Fix out-of-date comments.

Mainly by deletion.

Change-Id: Ieb156192f1991937b26db9eb6cac45c4647430d6

3 files changed, 4 insertions, 119 deletions

diff --git a/vm/CheckJni.c b/vm/CheckJni.c
index 17c76c84d..62f0d2b4e 100644
--- a/vm/CheckJni.c
+++ b/vm/CheckJni.c
@@ -21,15 +21,8 @@
  * ensure that JNI's semantic expectations are being met.  JNI seems to
  * be relatively lax when it comes to requirements for permission checks,
  * e.g. access to private methods is generally allowed from anywhere.
- *
- * TODO: keep a counter on global Get/Release.  Report a warning if some Gets
- * were not Released.  Do not count explicit Add/DeleteGlobalRef calls (or
- * count them separately, so we can complain if they exceed a certain
- * threshold).
- *
- * TODO: verify that the methodID passed into the Call functions is for
- * a method in the specified class.
  */
+
 #include "Dalvik.h"
 #include "JniInternal.h"
 
diff --git a/vm/Jni.c b/vm/Jni.c
index 071c4cd2e..f62c1e91f 100644
--- a/vm/Jni.c
+++ b/vm/Jni.c
@@ -123,114 +123,13 @@ Weak-global reference tracking
 
 Local reference tracking
 
-The table of local references can be stored on the interpreted stack or
-in a parallel data structure (one per thread).
-
-*** Approach #1: use the interpreted stack
-
-The easiest place to tuck it is between the frame ptr and the first saved
-register, which is always in0.  (See the ASCII art in Stack.h.)  We can
-shift the "VM-specific goop" and frame ptr down, effectively inserting
-the JNI local refs in the space normally occupied by local variables.
-
-(Three things are accessed from the frame pointer:
- (1) framePtr[N] is register vN, used to get at "ins" and "locals".
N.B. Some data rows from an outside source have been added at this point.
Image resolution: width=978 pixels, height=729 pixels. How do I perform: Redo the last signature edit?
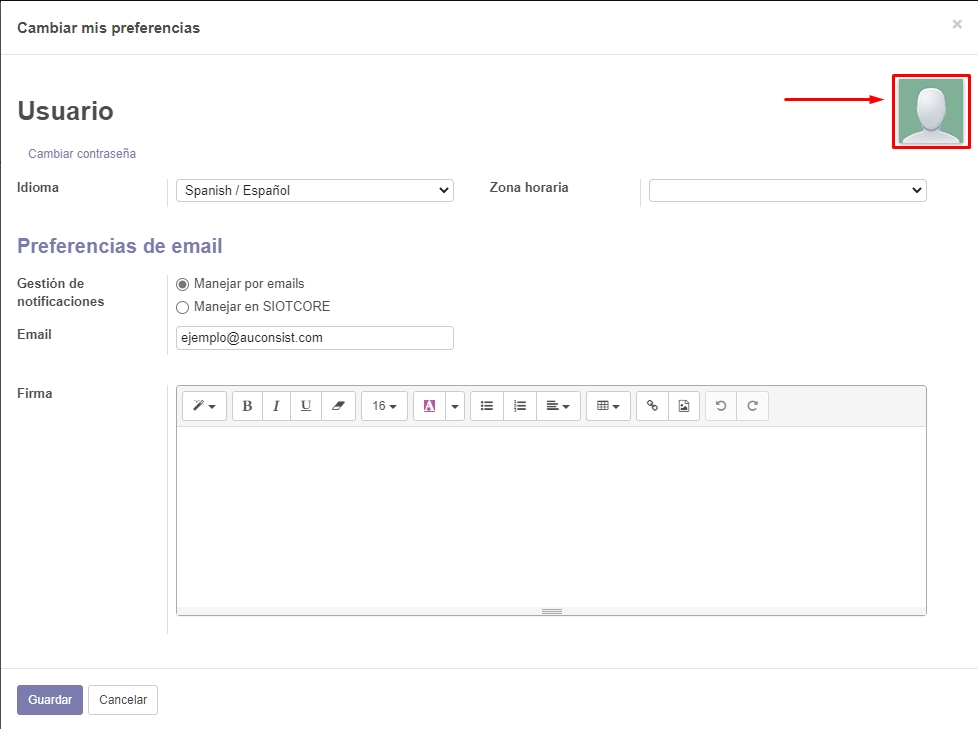point(752,406)
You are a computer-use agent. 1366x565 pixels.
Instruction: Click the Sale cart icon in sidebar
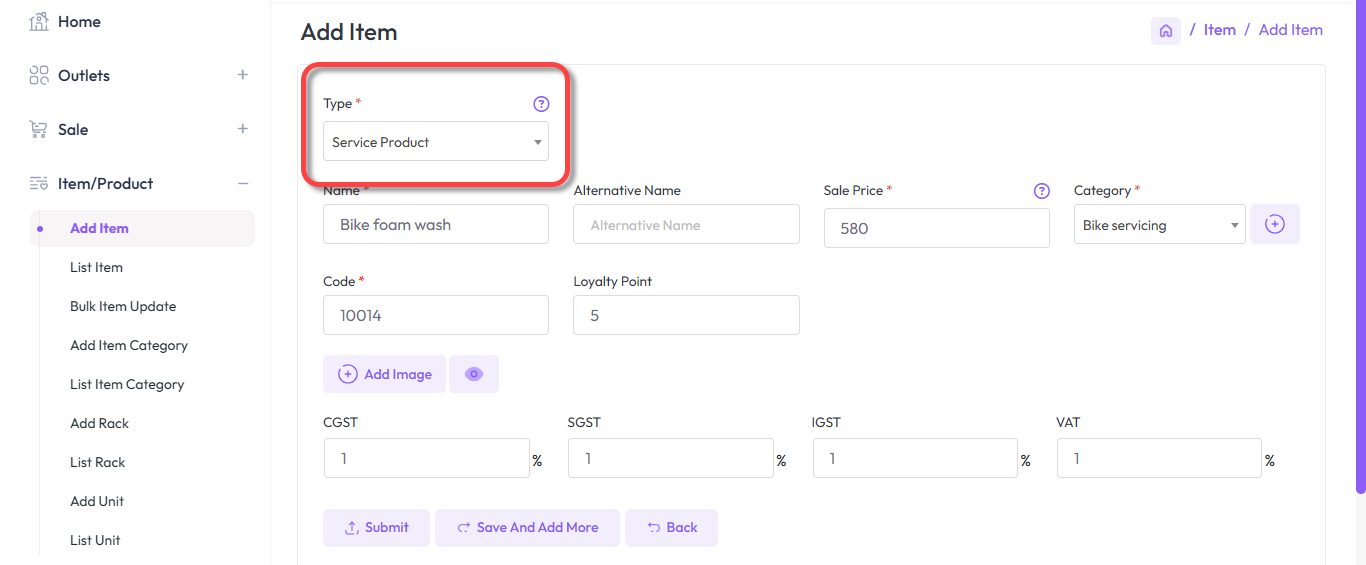coord(39,130)
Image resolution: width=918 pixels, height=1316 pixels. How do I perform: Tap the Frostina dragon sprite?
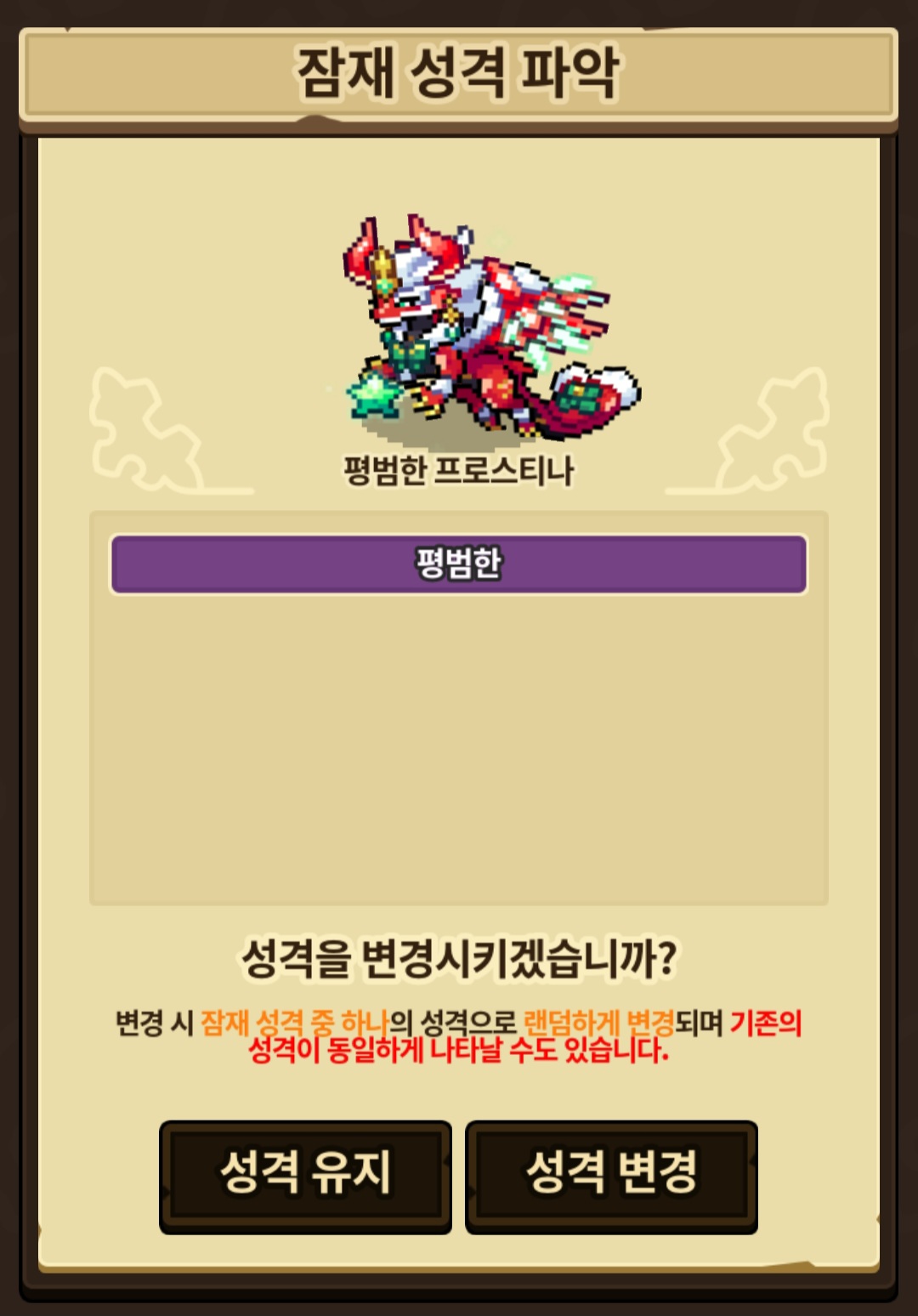point(491,329)
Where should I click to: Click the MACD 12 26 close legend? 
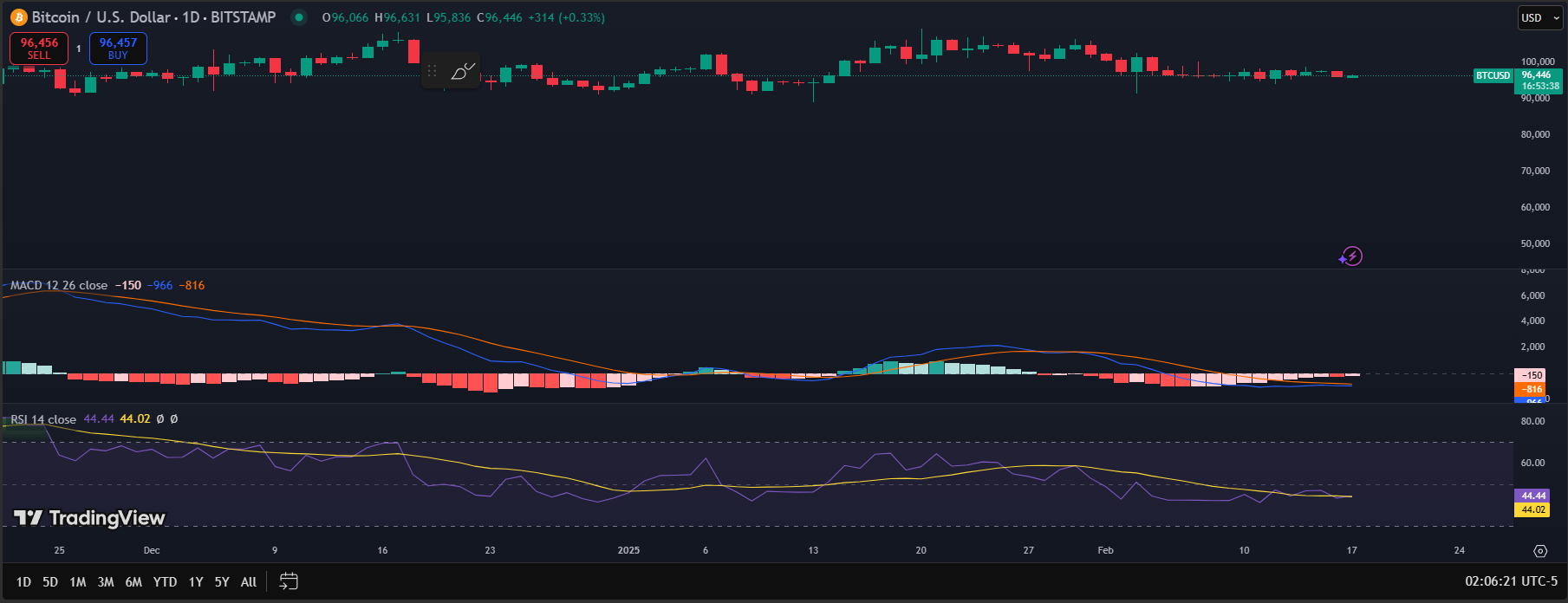tap(59, 285)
- (2) framePtr - sizeof(StackSaveArea) is the VM frame goop.
- (3) framePtr - sizeof(StackSaveArea) - numOuts is where the "outs" go.
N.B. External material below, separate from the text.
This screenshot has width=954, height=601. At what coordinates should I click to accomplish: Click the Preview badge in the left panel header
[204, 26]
-The only thing that isn't determined by an offset from the current FP
-is the previous frame.  However, tucking things below the previous frame
-can be problematic because the "outs" of the previous frame overlap with
-the "ins" of the current frame.  If the "ins" are altered they must be
-restored before we return.  For a native method call, the easiest and
-safest thing to disrupt is #1, because there are no locals and the "ins"
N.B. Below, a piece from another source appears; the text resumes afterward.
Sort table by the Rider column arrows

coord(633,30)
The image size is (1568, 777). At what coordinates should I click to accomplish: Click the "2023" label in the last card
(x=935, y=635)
-are all copied to the native stack.)
-
-We can implement Push/PopLocalFrame with the existing stack frame calls,
-making sure we copy some goop from the previous frame (notably the method
-ptr, so that dvmGetCurrentJNIMethod() doesn't require extra effort).
-
-We can pre-allocate the storage at the time the stack frame is first
-set up, but we have to be careful.  When calling from interpreted code
-the frame ptr points directly at the arguments we're passing, but we can
-offset the args pointer when calling the native bridge.
-
-To manage the local ref collection, we need to be able to find three
-things: (1) the start of the region, (2) the end of the region, and (3)
-the next available entry.  The last is only required for quick adds.
-We currently have two easily-accessible pointers, the current FP and the
-previous frame's FP.  (The "stack pointer" shown in the ASCII art doesn't
-actually exist in the interpreted world.)
-
-We can't use the current FP to find the first "in", because we want to
-insert the variable-sized local refs table between them.  It's awkward
-to use the previous frame's FP because native methods invoked via
-dvmCallMethod() or dvmInvokeMethod() don't have "ins", but native methods
-invoked from interpreted code do.  We can either track the local refs
-table size with a field in the stack frame, or insert unnecessary items
-so that all native stack frames have "ins".
-
-Assuming we can find the region bounds, we still need pointer #3
-for an efficient implementation.  This can be stored in an otherwise
-unused-for-native field in the frame goop.
-
-When we run out of room we have to make more space.  If we start allocating
-locals immediately below in0 and grow downward, we will detect end-of-space
-by running into the current frame's FP.  We then memmove() the goop down
-(memcpy if we guarantee the additional size is larger than the frame).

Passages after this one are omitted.